Greek Pasta Salad with Kalamata Olives
Emily Carter
A bold and tangy Greek pasta salad loaded with Kalamata olives, crisp vegetables, and feta, all tossed in a vibrant Mediterranean dressing.
Prep Time 10 minutes mins
Cook Time 10 minutes mins
Total Time 20 minutes mins
Servings 6 servings
Calories 330 kcal
- 12 oz pasta rotini or penne hold dressing well
- 1 cup cherry tomatoes halved (adds sweetness)
- 1 cup cucumber diced (keeps it refreshing)
- ½ cup red bell pepper chopped (for crunch)
- ½ cup red onion thinly sliced (for a little bite)
- ½ cup Kalamata olives halved (the star of the show)
- ½ cup feta cheese crumbled (because cheese makes everything better)
- ¼ cup extra virgin olive oil get the good kind
- 2 tbsp red wine vinegar adds that signature zing
- 1 garlic clove minced (mandatory)
- 1 tsp dried oregano Greek salad must-have
- ½ tsp salt adjust as needed
- ½ tsp black pepper because seasoning is life
Cook pasta in salted boiling water until al dente. Drain and rinse under cold water.

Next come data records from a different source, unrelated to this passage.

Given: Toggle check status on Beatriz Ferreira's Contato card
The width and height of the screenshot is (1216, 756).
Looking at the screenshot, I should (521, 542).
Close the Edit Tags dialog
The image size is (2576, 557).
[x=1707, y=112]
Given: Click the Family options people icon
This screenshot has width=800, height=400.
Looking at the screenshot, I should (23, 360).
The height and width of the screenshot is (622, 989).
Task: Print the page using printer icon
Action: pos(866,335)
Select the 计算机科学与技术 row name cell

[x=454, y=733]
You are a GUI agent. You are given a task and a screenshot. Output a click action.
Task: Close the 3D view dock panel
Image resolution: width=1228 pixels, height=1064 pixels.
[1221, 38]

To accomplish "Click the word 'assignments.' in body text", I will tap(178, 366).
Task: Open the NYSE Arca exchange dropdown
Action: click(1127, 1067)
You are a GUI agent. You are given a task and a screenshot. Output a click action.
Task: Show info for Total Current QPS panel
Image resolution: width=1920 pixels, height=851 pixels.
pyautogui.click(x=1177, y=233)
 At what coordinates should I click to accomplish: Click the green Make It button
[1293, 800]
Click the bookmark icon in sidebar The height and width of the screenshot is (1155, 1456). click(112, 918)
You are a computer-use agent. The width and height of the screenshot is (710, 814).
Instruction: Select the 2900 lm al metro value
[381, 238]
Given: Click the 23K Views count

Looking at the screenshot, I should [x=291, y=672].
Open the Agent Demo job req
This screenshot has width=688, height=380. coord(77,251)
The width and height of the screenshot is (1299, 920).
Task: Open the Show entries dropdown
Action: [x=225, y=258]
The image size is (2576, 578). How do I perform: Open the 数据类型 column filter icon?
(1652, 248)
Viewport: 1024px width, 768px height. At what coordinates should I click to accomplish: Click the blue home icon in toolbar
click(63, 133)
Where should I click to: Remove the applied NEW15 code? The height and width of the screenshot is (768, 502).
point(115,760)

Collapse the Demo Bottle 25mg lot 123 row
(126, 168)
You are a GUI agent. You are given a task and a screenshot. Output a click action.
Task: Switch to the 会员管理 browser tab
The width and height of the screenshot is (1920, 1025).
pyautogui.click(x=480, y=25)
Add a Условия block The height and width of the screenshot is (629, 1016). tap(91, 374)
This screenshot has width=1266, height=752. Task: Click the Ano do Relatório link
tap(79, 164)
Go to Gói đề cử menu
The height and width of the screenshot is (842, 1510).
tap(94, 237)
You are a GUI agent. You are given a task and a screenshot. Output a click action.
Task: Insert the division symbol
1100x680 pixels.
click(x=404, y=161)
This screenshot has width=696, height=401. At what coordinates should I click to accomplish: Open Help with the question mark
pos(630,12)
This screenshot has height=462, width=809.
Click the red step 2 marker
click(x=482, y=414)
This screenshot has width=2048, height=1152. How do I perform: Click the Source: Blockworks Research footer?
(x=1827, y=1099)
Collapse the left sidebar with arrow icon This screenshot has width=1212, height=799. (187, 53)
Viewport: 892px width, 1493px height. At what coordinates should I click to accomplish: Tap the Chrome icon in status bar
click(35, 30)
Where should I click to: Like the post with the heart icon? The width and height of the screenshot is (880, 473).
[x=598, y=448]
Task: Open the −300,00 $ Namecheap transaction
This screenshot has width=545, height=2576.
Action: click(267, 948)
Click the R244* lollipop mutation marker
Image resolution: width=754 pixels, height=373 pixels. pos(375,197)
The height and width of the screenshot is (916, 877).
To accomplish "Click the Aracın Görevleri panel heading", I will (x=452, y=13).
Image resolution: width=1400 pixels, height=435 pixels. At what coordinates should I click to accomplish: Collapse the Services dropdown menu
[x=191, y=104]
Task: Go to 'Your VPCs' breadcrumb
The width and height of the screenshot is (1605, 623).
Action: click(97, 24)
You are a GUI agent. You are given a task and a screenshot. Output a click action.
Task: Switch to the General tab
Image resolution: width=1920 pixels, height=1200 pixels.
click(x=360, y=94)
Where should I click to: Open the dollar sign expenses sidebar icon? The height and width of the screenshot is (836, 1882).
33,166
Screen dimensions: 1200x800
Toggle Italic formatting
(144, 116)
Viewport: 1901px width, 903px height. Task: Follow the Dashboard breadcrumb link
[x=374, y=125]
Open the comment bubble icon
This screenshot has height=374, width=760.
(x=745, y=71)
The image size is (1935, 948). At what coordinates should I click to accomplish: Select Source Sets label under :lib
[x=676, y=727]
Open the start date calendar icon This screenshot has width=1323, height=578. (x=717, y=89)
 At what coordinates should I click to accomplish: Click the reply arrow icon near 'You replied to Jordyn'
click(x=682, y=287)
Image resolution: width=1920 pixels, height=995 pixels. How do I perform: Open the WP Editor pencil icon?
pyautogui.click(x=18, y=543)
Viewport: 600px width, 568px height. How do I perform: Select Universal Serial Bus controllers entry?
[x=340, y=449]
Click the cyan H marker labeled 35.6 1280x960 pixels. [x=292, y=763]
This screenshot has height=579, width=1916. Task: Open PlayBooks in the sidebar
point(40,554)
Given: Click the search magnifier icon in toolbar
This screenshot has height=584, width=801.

Chop the tomatoes, cucumbers, bell peppers, red onions, and olives while the pasta cools.
Whisk olive oil, red wine vinegar, garlic, oregano, salt, and black pepper in a small bowl.
Combine pasta, vegetables, olives, and feta in a large mixing bowl.
Pour dressing over everything and toss well. Adjust seasoning if needed.
Let it chill for 15 minutes for the flavors to meld (if you have patience).
Nutritional Values (Per Serving)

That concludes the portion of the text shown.